Według słów Ruginiene od poniedziałku wieczorem między lotniskami w Wilnie i Kownie zaczęły kursować specjalne autobusy, które mają pomagać przemieszczać się z jednego lotniska na drugie. Dodała, że Litwa może monitorować kierunek lotu balonów meteorologicznych.
- Zaczęliśmy już rejestrować nie tylko liczbę balonów, ale także uważnie obserwować kierunek ich lotu. Pozwoli nam to na dokładniejszą koordynację działań i odpowiednie uregulowanie funkcjonowania portów lotniczych - mówiła.
Litwa. Rząd i prezydent jednym głosem
W niedzielę prezydent Litwy Gitanas Nauseda zaproponował zamknięcie na długi czas granicy z Białorusią i ograniczenie tranzytu do Królewca ze względu na zagrożenie przemytem, które wynika z przelotu balonów meteorologicznych.
Jak zaznaczono wówczas, Nauseda ocenił incydenty z ostatnich dni i zakłócenia na lotniskach, podobnie jak rząd, jako atak hybrydowy na Litwę, na który należy odpowiedzieć zarówno w sposób symetryczny, jak i asymetryczny.
W zeszłym tygodniu Litwa czterokrotnie zamykała lotnisko w Wilnie po tym, jak balony wtargnęły w przestrzeń powietrzną portu. Za każdym razem tymczasowo zamykała przejścia graniczne z Białorusią w odpowiedzi na incydenty.
Litwa twierdzi, że balony są wysyłane przez przemytników przewożących papierosy, ale obwinia również prezydenta Białorusi Alaksandra Łukaszenkę o to, że nie próbował powstrzymać tego procederu.

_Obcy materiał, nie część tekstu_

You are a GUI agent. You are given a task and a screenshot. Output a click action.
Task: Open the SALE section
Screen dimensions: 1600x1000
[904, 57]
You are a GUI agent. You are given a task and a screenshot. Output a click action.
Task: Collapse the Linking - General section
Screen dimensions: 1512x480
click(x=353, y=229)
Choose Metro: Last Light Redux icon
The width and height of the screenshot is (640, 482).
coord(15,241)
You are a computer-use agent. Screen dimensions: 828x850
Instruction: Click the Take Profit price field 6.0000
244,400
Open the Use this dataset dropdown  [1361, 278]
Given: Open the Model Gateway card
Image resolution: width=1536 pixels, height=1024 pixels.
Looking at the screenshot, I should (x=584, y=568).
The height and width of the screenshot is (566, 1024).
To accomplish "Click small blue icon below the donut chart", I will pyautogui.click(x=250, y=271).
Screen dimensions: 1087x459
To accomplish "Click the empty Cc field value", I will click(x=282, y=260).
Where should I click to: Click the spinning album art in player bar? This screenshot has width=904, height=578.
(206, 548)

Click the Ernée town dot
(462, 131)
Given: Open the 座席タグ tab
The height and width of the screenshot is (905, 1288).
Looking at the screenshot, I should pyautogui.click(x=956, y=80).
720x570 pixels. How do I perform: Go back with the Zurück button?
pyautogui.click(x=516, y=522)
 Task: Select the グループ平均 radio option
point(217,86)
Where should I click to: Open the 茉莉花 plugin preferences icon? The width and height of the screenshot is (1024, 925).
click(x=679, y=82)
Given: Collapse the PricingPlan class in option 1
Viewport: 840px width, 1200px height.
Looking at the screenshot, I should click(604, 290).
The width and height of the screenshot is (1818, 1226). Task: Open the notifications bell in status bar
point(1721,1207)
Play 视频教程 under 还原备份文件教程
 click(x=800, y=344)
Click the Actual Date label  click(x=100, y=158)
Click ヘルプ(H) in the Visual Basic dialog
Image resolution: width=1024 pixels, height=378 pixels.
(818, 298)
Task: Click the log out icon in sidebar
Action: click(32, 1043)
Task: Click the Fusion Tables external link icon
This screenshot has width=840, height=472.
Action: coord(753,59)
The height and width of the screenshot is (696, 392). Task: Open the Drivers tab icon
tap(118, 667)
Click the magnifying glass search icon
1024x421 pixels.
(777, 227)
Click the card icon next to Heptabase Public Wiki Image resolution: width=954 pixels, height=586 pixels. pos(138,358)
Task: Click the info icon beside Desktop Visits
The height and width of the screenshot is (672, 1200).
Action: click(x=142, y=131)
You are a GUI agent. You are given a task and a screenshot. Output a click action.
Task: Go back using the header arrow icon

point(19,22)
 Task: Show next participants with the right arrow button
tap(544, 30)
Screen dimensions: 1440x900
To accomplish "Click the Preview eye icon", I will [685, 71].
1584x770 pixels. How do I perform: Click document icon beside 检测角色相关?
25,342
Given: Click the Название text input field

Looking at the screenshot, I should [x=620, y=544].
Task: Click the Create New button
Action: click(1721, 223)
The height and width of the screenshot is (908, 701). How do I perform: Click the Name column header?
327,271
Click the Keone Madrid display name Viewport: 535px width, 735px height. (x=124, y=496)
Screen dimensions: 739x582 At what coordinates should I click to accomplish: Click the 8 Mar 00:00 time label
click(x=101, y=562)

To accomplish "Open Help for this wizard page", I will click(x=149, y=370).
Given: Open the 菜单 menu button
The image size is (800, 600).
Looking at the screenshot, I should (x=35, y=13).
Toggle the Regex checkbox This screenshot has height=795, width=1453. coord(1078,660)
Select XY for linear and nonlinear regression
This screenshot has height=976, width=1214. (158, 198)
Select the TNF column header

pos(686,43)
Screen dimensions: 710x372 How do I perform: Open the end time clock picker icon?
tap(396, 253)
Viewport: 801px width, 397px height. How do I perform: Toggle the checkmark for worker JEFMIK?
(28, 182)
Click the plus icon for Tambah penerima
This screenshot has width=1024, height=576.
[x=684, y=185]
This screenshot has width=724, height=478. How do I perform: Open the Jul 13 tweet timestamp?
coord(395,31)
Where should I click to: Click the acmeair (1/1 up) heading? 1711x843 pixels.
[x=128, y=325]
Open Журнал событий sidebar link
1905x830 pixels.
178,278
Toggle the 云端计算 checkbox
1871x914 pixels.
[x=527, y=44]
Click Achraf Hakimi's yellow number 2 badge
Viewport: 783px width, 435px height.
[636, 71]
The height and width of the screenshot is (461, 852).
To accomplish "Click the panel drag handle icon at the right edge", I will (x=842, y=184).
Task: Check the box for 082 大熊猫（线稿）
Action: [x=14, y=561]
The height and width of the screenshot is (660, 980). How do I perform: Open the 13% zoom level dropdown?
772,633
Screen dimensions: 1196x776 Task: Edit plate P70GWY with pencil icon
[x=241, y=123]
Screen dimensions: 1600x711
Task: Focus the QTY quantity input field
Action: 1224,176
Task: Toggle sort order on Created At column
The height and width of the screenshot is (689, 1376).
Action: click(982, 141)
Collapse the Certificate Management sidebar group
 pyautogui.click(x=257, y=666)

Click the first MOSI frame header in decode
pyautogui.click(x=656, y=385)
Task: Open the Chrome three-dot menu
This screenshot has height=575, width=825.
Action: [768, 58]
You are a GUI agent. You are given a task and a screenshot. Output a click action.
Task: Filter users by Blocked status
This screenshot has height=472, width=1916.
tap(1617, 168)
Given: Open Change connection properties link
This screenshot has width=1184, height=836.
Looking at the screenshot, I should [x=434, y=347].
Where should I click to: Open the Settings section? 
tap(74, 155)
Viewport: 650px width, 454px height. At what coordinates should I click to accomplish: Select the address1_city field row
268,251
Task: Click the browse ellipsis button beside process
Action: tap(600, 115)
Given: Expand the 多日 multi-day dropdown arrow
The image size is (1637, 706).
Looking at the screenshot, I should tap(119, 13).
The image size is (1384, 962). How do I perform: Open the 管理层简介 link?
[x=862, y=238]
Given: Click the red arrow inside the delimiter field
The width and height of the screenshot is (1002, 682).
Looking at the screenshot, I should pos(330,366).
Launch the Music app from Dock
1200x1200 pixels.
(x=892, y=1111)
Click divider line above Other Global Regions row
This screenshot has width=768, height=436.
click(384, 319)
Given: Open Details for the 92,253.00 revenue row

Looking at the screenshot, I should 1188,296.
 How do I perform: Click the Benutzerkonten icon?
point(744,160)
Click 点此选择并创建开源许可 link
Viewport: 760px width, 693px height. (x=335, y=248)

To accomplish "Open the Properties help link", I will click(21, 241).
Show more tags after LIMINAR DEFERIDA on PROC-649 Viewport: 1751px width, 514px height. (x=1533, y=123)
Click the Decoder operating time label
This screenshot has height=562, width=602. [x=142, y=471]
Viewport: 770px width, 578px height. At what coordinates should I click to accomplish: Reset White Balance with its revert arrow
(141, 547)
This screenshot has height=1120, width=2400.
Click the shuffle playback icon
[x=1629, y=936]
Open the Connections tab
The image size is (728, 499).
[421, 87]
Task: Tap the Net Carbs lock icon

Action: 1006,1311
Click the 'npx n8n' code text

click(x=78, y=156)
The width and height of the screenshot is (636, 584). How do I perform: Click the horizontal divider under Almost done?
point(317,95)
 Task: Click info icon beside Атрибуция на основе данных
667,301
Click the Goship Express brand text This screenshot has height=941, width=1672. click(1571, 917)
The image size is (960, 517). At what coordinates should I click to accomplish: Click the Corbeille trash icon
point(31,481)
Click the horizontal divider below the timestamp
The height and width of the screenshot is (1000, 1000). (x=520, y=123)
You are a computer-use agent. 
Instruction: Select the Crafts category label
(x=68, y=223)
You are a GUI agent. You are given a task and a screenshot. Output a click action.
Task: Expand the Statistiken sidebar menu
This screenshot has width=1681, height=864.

Ostatni jak dotychczas incydent na wileńskim lotnisku miał miejsce w niedzielę wieczorem. Stołeczny port, zamknięty z powodu balonów meteorologicznych, które wleciały w przestrzeń powietrzną Litwy z Białorusi, został otwarty - podały Litewskie Porty Lotnicze. Według litewskich mediów port lotniczy wznowił działalność o godz. 4:30 w poniedziałek.
Zawieszenie pracy lotniska dotknęło ponad 7 tys. pasażerów i 47 lotów. Litewskie Porty Lotnicze zastrzegły, że w poniedziałek nadal mogą występować pojedyncze opóźnienia lotów z powodu zakłóceń w rotacji załóg i samolotów.